WHAT YOU HAVE TO DO. Only one span of the listing below is wanted: the lines from the one with "The image size is (1456, 820)." through the one with "Given: Click the calculator", reproduced exactly, both ends kept.

ENTRIES SHOWN.

- Opening Delimiter -

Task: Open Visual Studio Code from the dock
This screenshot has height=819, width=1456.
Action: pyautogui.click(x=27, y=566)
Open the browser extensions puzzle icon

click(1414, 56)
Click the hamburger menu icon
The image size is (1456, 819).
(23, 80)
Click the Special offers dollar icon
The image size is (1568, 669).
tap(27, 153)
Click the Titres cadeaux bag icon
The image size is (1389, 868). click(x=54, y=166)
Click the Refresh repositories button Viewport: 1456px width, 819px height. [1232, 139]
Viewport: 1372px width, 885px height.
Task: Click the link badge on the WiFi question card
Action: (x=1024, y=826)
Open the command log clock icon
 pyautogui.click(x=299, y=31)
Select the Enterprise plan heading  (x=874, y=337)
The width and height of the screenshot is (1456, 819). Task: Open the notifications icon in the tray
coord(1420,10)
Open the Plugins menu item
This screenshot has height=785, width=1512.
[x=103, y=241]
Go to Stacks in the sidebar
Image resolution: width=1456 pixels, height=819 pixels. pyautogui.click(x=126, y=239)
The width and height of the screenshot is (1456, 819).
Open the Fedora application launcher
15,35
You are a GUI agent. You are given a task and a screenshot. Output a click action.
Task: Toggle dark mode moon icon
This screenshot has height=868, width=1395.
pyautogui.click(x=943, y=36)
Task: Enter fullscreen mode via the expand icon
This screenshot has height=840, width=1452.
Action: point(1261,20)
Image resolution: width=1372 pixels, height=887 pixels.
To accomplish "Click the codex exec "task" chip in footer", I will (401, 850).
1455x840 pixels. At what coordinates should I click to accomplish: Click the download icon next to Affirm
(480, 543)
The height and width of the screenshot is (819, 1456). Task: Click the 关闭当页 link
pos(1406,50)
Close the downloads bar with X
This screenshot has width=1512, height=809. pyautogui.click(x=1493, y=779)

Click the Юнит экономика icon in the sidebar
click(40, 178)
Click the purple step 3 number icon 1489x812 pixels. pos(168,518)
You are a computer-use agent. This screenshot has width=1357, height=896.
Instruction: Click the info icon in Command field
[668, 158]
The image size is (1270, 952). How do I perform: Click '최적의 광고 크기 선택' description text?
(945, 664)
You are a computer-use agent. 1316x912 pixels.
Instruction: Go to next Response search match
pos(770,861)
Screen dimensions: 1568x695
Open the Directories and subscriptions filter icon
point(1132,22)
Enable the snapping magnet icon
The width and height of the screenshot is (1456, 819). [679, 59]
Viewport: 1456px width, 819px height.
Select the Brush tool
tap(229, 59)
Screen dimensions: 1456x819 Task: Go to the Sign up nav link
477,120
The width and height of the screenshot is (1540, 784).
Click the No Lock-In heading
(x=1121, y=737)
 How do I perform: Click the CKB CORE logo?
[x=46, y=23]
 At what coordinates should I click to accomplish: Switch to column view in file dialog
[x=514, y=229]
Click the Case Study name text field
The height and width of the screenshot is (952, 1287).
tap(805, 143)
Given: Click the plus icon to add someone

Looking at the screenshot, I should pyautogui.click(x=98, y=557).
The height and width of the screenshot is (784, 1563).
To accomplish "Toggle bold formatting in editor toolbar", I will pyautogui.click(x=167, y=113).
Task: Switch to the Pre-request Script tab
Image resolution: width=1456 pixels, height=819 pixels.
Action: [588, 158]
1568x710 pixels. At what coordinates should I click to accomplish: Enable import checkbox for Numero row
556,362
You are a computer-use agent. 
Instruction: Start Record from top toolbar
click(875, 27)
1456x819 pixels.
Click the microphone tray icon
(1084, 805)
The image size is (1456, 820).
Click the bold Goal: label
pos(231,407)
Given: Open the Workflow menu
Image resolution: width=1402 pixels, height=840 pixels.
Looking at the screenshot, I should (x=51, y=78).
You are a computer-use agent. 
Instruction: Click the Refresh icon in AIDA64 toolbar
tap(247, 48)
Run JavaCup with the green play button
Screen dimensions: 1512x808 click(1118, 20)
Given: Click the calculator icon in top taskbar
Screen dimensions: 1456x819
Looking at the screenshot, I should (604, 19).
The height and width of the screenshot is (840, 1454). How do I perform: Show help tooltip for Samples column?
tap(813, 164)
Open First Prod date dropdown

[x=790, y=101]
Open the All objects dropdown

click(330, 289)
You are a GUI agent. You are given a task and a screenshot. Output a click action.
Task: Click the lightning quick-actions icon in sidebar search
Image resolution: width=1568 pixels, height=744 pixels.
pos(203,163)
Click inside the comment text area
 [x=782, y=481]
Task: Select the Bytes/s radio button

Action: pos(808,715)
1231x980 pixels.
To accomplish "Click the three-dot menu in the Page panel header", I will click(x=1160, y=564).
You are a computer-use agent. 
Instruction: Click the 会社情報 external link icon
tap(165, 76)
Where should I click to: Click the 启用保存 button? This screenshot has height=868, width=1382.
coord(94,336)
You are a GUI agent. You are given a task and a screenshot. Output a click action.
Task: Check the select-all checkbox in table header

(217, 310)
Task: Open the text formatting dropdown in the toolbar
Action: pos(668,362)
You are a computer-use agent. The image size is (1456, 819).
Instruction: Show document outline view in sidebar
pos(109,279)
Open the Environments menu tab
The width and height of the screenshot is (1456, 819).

- Closing Delimiter -

RESPONSE.
The image size is (1456, 820).
Click the bold Goal: label
pos(231,407)
Given: Open the Workflow menu
Image resolution: width=1402 pixels, height=840 pixels.
Looking at the screenshot, I should (x=51, y=78).
You are a computer-use agent. 
Instruction: Click the Refresh icon in AIDA64 toolbar
tap(247, 48)
Run JavaCup with the green play button
Screen dimensions: 1512x808 click(1118, 20)
Given: Click the calculator icon in top taskbar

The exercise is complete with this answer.